The downside to Da Nang? There’s currently lots of construction going on there. That means lots of dust and other materials flying around in the air that probably aren’t great for your lungs. You also have to consider that Da Nang is growing quickly, and that in another 10-20 years will likely have many of the same overcrowded traffic and air pollution problems Hanoi and HCMC face today. You also have to consider that there aren’t many local work opportunities for foreigners in Da Nang.

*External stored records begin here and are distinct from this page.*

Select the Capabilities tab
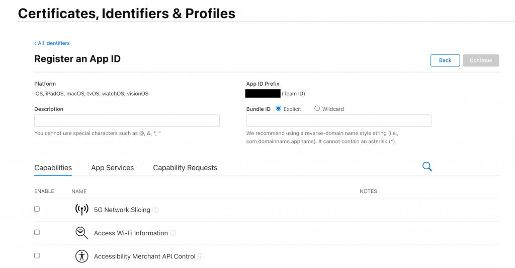515x268 pixels. tap(53, 168)
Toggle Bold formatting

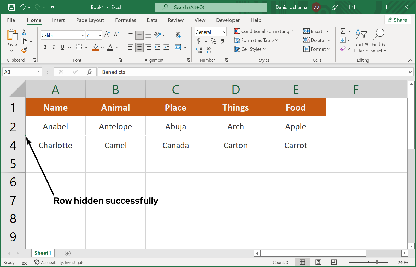[45, 47]
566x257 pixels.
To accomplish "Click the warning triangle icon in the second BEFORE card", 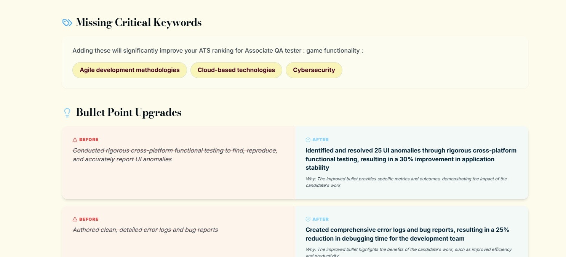I will coord(75,219).
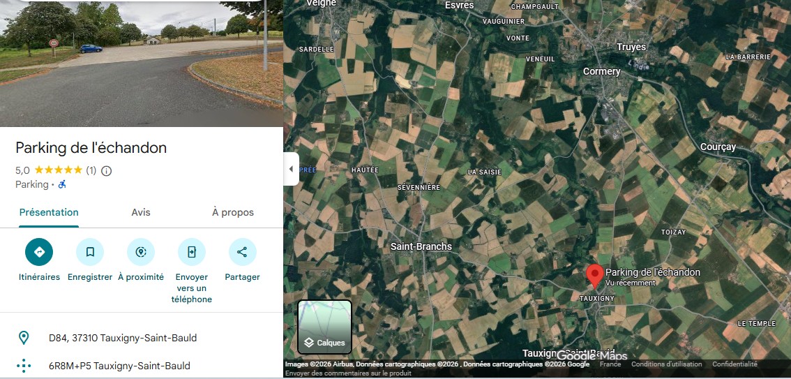The width and height of the screenshot is (791, 379).
Task: Open Conditions d'utilisation link
Action: point(666,364)
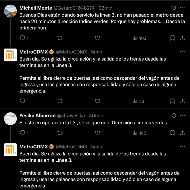Open Yesika Albarran's profile name link

point(37,116)
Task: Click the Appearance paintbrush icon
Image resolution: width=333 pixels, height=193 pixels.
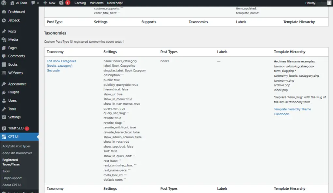Action: [4, 84]
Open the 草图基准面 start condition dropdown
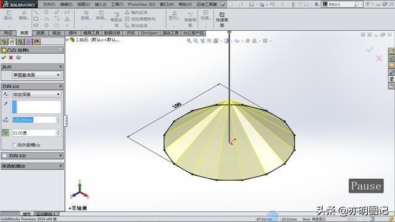The image size is (395, 222). [36, 75]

While there are some jobs teaching English, Da Nang doesn’t have the turnover problem HCMC or Hanoi have. People generally appreciate the laid back lifestyle in Da Nang. For that reason, when somebody manages to grab a gig in Da Nang, they tend to hold onto it. Even with this being the case, Da Nang is still a good bet if you’d like to enjoy better air quality.

Other livable cities for expats or digital nomads include:

Hoi An — A beach city and tourist town a 40 minute motorbike ride from Da Nang.

Da Lat — A mountain town home to the famous Vietnamese Bahn Trang snack. This city also has a nice night market. You can read more details and some of my advice for traveling to Da Lat here.

Vung Tau — A beach town of about 500,000 people. This town has the benefit of being just a couple hours away from Ho Chi Minh City by bus. This makes it easy to pop into the big city for a weekend of fun or to catch an international flight.

Nha Trang — A beach town of around 420,000 people. It’s famous for having nicer beaches than Vung Tau. In fact, many Vietnamese argue Nha Trang has the best beaches in the country. This city is also extremely affordable. I’ve seen lots of apartments near the beach going for $200/month. This city has few job opportunities though and is overrun by Russian tourists.

Can Tho — A fairly small city located in the Mekong Delta area. Can Tho is about 4 hours or so from Ho Chi Minh City by bus. Can Tho has clean air, however, and doesn’t feel nearly as polluted as its bigger brother. This city has famous floating markets on the river that you can visit if you’re willing to wake up extremely early.

Conclusion

Dealing with the air pollution in Vietnam isn’t fun. It gets old having to hold your breath when you get stuck behind a bus in traffic. Sometimes the air pollution can even make you feel sick or at least lower your mood.

That being said, Vietnam is still a pretty cool place to be. I don’t regret the time I’ve spent here, but I’m also trying to think about my long-term health. That’s why I don’t recommend you live in Ho Chi Minh City or Hanoi long-term.

The air pollution is a bit too severe. Instead, consider checking out all of Vietnam’s other great cities. You’ll probably meet me beachside in one of the smaller cities soon enough. Or, when the air pollution gets you down, consider moving to another country with better air quality.

I’ve considered heading down to Malaysia as that country does a pretty good job managing its air pollution. Maybe you’d enjoy Malaysia too. I know lots of nomads like Phil Hawksworth have moved to Kuala Lumpur, or Penang recently.

Regardless, while air pollution can be a problem in Southeast Asia, don’t let it deter you from checking this region of the world out. There’s so many new experiences to be had here. Grab a mask, jump on a plane, and come join the party over on this side of the world!